Dalam konteks hukum acara, keberlakuan sertipikat tanah elektronik sudah diakui sepenuhnya. Berdasarkan ketentuan UU ITE dan peraturan Menteri ATR/BPN, informasi elektronik maupun hasil cetaknya dapat dijadikan alat bukti hukum yang sah di pengadilan.
Buku Tanah Elektronik yang dicetak untuk kepentingan pembuktian tidak memerlukan tanda tangan manual karena telah diautentikasi oleh sistem melalui segel elektronik.
Seluruh riwayat pendaftaran tanah terekam secara otomatis pada sistem, sehingga data kepemilikan dapat ditelusuri secara transparan dan akurat.
Penerapan sertipikat elektronik tidak hanya sekadar inovasi teknologi, tetapi juga wujud nyata reformasi birokrasi di bidang pertanahan.
Beberapa pandangan mengaminkan digitalisasi administrasi pertanahan memungkinkan kepastian hukum melalui sistem pendaftaran tanah berbasis stelsel positif, yang menjamin bahwa data yang tersimpan adalah bukti sah kepemilikan.
Kantor pertanahan kini bertransformasi menjadi pusat informasi digital yang terintegrasi dan berperan sebagai penyedia layanan publik modern.
Penerapan sistem elektronik juga membuka peluang optimalisasi penerimaan negara. Layanan informasi pertanahan yang dikelola secara transparan dapat menjadi basis sumber pendapatan non-pajak sekaligus memperkuat konsep self-financing lembaga.
Selain itu, kecepatan dan kemudahan layanan akan meningkatkan daya saing ekonomi nasional, memperbaiki peringkat kemudahan berusaha (EoDB), serta menarik investasi di sektor properti dan infrastruktur.
Lebih jauh, transformasi digital di bidang pertanahan berkontribusi pada pencapaian Tujuan Pembangunan Berkelanjutan (Sustainable Development Goals).
Penataan ruang yang berbasis data dan digitalisasi kepemilikan tanah mendukung perencanaan pembangunan yang inklusif dan berwawasan lingkungan.
Dengan sistem yang terintegrasi, perencanaan tata ruang dapat dioptimalkan untuk mendukung pertumbuhan ekonomi yang adil dan berkelanjutan.
Penutup
Kebijakan sertipikat tanah elektronik mencerminkan komitmen negara untuk menghadirkan birokrasi yang modern, transparan, dan akuntabel.

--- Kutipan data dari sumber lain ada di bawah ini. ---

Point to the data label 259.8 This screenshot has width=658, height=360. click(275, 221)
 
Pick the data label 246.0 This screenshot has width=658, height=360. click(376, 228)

Dengan lebih dari 5 juta sertipikat dan buku tanah elektronik yang telah terbit hingga pertengahan 2025, Indonesia berada di jalur yang tepat menuju layanan pertanahan digital sepenuhnya.
Transformasi ini tidak hanya memperkuat kepastian hukum hak atas tanah, tetapi juga mempercepat pelayanan publik, menutup ruang penyimpangan, serta membangun kepercayaan masyarakat terhadap negara.
Administrasi pertanahan Indonesia kini melangkah menuju era “maju dan modern” di mana hak kepemilikan tanah warga dijamin oleh sistem digital yang aman, mudah diakses, dan berstandar dunia.